Sharpham Meadow doesn’t look much like a cemetery. There are no high walls, wrought iron gates or yew trees. You won’t find mausoleums or elaborate headstones. There are no signs of gothic horror. There are plenty of flowers but not the sort that come wrapped in cellophane – these ones are wild and alive. The whole place is wild and alive, with buzzing bees and birdsong.
And yet it is a cemetery or, as this land is unconsecrated, more correctly a burial ground. Spaced out evenly in rows are dozens of graves, simple mounds with a flat stone featuring just a name and dates. The view – over a Devon valley, the River Dart meandering towards its own end – is breathtaking. I wouldn’t mind ending up here.
I am here today to meet Rupert Callender, who set the place up a few years ago and ran it for a while.
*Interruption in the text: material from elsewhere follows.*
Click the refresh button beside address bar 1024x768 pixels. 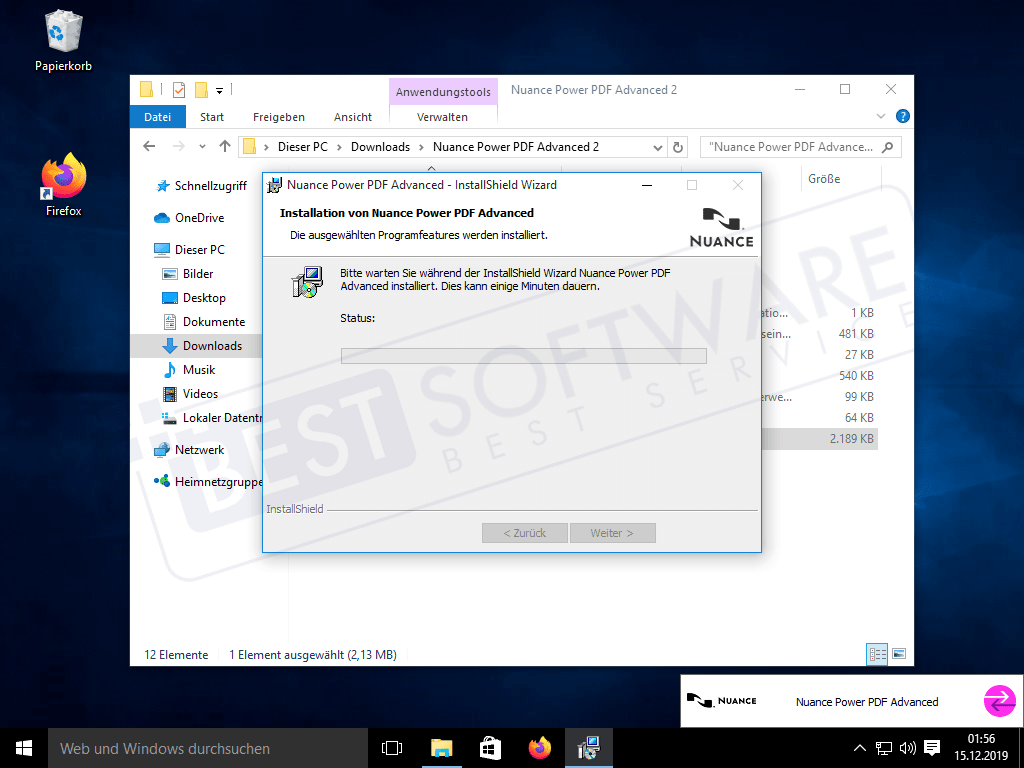point(678,147)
Actually, it’s a multilocation interview: we also go to his studio flat above an ice-cream shop in nearby Totnes and to his workplace on the edge of town. Plus, there’s the time we spend in his work vehicle, an old Ford Galaxy. With the back seats folded down he can just fit a coffin in there, so long as it’s not too ornate (and his aren’t: they’re generally cardboard or wicker). Today there are just a couple of boxes of human ashes in the back, waiting to be delivered.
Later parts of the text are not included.